E se ela se cansasse?

Fabricio Bernardo Pereira



Numa manhã ensolarada de verão, ela percorria lentamente o corredor principal. A porta do quarto de número quarenta estava entreaberta. O ar condicionado deixava o cômodo gelado, e o cheiro de urina e antisséptico impregnavam o ambiente. Deitado de lado, o velho homem só percebe sua companhia quando ela se senta na poltrona à sua frente.

Ainda acordando, levemente drogado, ele demora a reconhecer a visitante. Então se dirige a ela: “ah, você chegou... Apesar de tudo, não esperava que viesse tão cedo. Já está na hora?”

Sem responder à pergunta, com o corpo jogado e os braços caídos ao lado do assento, a cabeça apoiada no encosto, ela olha para o teto por longos minutos. Com um profundo suspiro, ajeita o corpo, apoia as mãos nos braços da poltrona e se levanta cuidadosamente. Estende a mão direita, convidando o velho a se levantar também. Sem serem vistos pela enfermeira que acabara de entrar, os dois saem do quarto e caminham lado a lado, rumo à saída do Hospital.

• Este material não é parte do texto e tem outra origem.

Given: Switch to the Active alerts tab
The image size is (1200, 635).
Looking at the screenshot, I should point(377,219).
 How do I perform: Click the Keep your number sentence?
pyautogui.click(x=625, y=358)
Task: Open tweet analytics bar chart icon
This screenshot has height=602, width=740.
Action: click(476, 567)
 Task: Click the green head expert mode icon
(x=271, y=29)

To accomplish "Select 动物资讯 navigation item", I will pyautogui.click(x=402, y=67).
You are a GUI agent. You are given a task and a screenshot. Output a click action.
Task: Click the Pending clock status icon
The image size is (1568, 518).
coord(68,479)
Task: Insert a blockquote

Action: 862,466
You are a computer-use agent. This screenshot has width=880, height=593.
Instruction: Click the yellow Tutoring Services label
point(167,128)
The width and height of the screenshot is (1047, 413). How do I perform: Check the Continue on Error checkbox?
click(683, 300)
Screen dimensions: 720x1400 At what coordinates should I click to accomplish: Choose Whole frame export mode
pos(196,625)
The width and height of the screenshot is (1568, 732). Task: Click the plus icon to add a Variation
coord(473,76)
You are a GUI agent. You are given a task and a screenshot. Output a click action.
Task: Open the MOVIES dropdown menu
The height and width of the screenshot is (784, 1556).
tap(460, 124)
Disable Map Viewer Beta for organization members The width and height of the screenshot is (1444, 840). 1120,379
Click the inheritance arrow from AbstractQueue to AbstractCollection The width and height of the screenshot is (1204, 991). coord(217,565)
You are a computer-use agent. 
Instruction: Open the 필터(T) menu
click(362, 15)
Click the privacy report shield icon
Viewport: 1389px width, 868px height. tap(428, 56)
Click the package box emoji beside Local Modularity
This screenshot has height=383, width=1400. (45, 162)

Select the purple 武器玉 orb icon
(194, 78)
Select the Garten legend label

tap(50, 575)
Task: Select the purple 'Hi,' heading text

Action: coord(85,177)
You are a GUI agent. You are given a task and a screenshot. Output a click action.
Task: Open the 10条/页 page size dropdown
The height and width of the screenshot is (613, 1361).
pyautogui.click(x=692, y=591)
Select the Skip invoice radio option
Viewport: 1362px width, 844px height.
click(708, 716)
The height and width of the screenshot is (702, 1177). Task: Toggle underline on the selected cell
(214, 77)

No dia seguinte, a Ceifadora tomava sua decisão: o mundo poderia suportar algumas horas sem ela. De pé, encostou a foice na parede de tinta descascada do hotel. Retirou os trapos que lhe cobriam o corpo, e os jogou no chão, espantando uma barata. Então saiu a caminhar. Primeiro sem destino, depois rumo à orla. Tomou um ferry, desembarcando alguns minutos depois na Ilha da Liberdade. Deitou-se embaixo da imóvel figura verde, e a observou detidamente: na mão direita estendida a tocha, na outra a tabula ansata. Uma corrente quebrada sob seus pés.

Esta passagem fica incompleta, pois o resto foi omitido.